Chinnamma et al. (2015) compared the physicochemical properties of biodiesel extracted from coconut oil with diesel, and tests were executed on a diesel engine. They found that the properties of coconut biodiesel strongly support the functional similarity of coconut oil biodiesel with diesel. The engine tests showed similar torque, power, and improved mileage for biodiesel in contrast with diesel. Woo et al. (2016) conducted the performance and emission assessment of common-rail single-cylinder light-duty diesel engine, employing coconut biodiesel-diesel blends containing 10%, 25%, and 40% biodiesel. The engine speed was kept at 2000 rpm, and common rail pressure was maintained at 130 MPa for the test. Similar brake mean effective pressure was mentioned with biodiesel blends relative to diesel. Incremented BSFC, reduced smoke, CO, and NOx emissions were remarked with blended fuel. Liaquat et al. (2013) compared performance and emissions attributes for a diesel engine consuming diesel and blends of coconut biodiesel B5 (diesel-biodiesel blend with 5% of biodiesel) and B15 (diesel-biodiesel blend with 15% of biodiesel). They have observed higher BSFC, lower emissions such as HC and CO, elevated carbon dioxide (CO2), and NOx emissions for both blends against diesel fuel.
It is observed from the literature that many investigations have been executed to evaluate the suitability and benefits of using biodiesel produced from coconut oil in diesel engines. The techno-economical study conducted by Thangaraja et al. (2019) reported that coconut biodiesel is a potential substitute fuel for standard diesel. However, its high cost and food versus energy issues are the barriers to commercialization as the feedstock cost is about 70–80% of the total biodiesel production cost (Gui et al. 2008).
Hence, by keeping the advantages of coconut oil in mind, two low-cost waste feedstocks derived from coconut, which are economically feasible for biodiesel production, are tried and tested.

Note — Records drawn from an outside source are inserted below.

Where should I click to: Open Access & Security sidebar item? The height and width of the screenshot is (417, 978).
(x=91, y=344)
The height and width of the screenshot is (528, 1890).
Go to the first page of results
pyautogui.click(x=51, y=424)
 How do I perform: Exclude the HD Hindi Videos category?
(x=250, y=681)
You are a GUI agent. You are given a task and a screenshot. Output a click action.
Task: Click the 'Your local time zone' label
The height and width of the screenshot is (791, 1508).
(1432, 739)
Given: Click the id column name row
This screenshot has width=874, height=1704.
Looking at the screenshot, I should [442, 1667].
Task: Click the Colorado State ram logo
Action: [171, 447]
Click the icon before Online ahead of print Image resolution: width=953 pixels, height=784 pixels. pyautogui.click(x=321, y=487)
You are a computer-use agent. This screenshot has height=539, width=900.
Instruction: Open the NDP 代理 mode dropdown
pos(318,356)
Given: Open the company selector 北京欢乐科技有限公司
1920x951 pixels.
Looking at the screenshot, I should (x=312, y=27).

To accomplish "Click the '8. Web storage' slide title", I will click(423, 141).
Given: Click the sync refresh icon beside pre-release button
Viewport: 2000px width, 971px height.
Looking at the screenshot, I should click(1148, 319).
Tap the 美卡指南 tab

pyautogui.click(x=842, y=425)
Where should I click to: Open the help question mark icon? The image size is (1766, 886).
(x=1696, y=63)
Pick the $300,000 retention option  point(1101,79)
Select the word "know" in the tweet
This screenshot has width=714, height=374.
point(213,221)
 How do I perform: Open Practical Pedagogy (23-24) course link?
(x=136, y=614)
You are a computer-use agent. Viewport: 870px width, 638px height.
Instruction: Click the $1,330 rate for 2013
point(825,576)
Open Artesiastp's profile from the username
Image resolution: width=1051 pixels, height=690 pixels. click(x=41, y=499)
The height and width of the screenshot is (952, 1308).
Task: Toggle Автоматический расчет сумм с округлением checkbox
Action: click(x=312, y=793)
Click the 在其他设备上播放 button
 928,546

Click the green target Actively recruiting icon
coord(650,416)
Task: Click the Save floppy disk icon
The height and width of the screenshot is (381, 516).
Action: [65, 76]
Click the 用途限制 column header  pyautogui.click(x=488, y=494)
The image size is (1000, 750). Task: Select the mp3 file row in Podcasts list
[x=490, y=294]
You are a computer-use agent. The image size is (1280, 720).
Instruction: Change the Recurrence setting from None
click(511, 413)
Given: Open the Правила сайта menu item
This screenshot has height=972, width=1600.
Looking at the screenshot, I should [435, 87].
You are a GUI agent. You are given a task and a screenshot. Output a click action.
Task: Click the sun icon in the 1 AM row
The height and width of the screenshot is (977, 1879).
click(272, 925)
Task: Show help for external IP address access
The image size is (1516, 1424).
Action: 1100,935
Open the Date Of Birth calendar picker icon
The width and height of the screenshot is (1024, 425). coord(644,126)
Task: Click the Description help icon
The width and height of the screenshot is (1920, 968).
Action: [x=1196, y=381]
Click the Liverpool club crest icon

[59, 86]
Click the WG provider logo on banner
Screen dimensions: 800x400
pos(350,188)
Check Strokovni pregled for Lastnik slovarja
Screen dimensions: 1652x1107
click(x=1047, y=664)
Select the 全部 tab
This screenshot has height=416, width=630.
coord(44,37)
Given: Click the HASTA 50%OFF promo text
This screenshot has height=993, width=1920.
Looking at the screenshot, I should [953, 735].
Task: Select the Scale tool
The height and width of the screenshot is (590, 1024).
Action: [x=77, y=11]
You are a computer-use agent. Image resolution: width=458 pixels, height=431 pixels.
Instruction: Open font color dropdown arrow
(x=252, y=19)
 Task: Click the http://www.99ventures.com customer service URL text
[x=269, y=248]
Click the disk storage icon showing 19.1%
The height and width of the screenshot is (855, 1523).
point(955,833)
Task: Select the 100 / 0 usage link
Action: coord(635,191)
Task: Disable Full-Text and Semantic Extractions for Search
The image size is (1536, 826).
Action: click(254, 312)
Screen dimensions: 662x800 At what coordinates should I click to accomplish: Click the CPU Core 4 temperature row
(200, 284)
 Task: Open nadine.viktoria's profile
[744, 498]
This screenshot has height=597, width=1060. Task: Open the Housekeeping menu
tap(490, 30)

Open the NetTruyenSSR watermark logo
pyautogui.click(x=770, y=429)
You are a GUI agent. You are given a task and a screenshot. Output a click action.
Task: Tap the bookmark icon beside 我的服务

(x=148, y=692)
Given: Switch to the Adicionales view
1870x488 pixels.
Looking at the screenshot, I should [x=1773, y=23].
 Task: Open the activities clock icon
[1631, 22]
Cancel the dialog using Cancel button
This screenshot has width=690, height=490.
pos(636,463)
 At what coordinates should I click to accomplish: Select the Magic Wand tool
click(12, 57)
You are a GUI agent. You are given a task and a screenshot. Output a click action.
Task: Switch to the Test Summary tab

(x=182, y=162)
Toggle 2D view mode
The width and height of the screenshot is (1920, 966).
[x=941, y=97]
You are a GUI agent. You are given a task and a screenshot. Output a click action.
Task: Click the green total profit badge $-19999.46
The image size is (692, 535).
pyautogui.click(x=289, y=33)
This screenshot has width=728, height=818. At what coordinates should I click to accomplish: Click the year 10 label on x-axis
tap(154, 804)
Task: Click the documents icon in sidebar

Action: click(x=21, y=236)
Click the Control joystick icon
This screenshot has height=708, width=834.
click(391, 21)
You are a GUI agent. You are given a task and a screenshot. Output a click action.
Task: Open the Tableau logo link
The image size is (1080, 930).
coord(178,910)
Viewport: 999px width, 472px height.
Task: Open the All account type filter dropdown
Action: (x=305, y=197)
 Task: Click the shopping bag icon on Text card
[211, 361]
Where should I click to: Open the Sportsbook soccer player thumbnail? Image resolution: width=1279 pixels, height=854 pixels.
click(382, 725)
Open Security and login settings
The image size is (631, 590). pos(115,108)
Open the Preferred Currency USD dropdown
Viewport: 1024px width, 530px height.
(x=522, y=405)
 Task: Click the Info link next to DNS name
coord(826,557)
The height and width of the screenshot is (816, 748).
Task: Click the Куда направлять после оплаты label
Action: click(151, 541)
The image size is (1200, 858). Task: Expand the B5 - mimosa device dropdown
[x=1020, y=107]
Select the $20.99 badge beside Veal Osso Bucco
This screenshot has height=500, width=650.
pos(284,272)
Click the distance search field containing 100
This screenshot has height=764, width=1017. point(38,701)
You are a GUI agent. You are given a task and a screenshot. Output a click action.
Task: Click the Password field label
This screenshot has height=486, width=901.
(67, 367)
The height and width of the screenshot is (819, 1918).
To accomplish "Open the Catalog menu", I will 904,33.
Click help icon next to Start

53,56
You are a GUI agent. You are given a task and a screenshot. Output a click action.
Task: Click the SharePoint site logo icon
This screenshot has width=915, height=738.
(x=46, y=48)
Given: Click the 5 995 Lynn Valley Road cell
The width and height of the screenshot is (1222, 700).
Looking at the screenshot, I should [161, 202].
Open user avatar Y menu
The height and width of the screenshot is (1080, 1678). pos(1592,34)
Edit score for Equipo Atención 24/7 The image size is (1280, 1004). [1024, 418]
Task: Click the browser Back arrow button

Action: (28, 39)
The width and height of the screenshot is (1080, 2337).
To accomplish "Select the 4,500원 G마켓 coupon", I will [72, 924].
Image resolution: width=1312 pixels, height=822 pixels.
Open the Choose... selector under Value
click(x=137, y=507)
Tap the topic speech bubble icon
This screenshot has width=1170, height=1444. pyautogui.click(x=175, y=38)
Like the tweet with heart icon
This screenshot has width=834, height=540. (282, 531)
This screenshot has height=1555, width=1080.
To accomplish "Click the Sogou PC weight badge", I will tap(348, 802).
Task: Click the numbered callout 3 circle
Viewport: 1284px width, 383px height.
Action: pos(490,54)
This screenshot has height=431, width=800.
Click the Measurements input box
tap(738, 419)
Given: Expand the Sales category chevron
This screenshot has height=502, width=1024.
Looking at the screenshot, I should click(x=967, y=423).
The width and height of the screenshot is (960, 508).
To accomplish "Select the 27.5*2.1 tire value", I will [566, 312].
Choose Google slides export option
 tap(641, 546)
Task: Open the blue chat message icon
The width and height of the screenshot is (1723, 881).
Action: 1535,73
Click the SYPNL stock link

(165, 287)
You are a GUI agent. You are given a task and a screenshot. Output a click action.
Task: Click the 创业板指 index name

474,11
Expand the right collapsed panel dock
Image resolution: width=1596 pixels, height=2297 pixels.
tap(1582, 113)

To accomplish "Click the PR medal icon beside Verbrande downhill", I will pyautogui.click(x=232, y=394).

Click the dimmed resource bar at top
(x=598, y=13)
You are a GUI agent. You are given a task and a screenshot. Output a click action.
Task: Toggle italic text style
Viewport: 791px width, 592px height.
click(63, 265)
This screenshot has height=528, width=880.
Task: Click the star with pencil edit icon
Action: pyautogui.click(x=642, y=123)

Biodiesels produced from two cheap and throwaway non-edible feedstocks, coconut testa oil and coconut waste (heated) cooking oil, were characterized and compared with the biodiesel derived from fresh coconut oil and the standard diesel. B20 bends of these three biodiesel samples were used to perform diesel engine testing. The performance, emission, and combustion characteristics of all three biodiesel blends were compared with diesel.